start DOCUMENT EXCERPT
This calculator is for illustrative purposes only. Tax outcomes vary with state, exemptions, and individual circumstances. Consult a chartered accountant before filing your return.

Frequently asked questions

Should I choose the new tax regime or the old regime?

It depends on your deductions. The old regime rewards investments and exemptions (80C, 80D, HRA, home-loan interest); the new regime has lower slab rates but very few deductions. The simplest answer is to enter your salary here once — the calculator computes tax under both regimes side by side and tells you which is cheaper for your numbers.

Which financial year does this calculator use?

It uses the FY 2025-26 (assessment year 2026-27) rules for Indian salaried individuals, with the new regime as the default and the option to switch to the old regime.

Does it handle deductions like 80C, 80D, HRA and the standard deduction?
end DOCUMENT EXCERPT
start RECORD EXTRACTS
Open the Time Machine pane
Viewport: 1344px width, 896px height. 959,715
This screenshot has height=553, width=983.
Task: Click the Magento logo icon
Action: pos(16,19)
end RECORD EXTRACTS
→ **REQUEST 1**
Translate this sentence from the tax calculator FAQ into Spanish: "Tax outcomes vary with state, exemptions, and individual circumstances."
→ **REQUEST 2**
According to the tax calculator FAQ, which financial year's rules does the calculator apply?
→ **REQUEST 3**
Write out the tax calculator FAQ word for word, from "Should I choose" up to and including "the standard deduction?".

→ **SOLUTION 1**
Los resultados fiscales varían según el estado, las exenciones y las circunstancias individuales.

→ **SOLUTION 2**
It applies the FY 2025-26 rules (assessment year 2026-27).

→ **SOLUTION 3**
Should I choose the new tax regime or the old regime?

It depends on your deductions. The old regime rewards investments and exemptions (80C, 80D, HRA, home-loan interest); the new regime has lower slab rates but very few deductions. The simplest answer is to enter your salary here once — the calculator computes tax under both regimes side by side and tells you which is cheaper for your numbers.

Which financial year does this calculator use?

It uses the FY 2025-26 (assessment year 2026-27) rules for Indian salaried individuals, with the new regime as the default and the option to switch to the old regime.

Does it handle deductions like 80C, 80D, HRA and the standard deduction?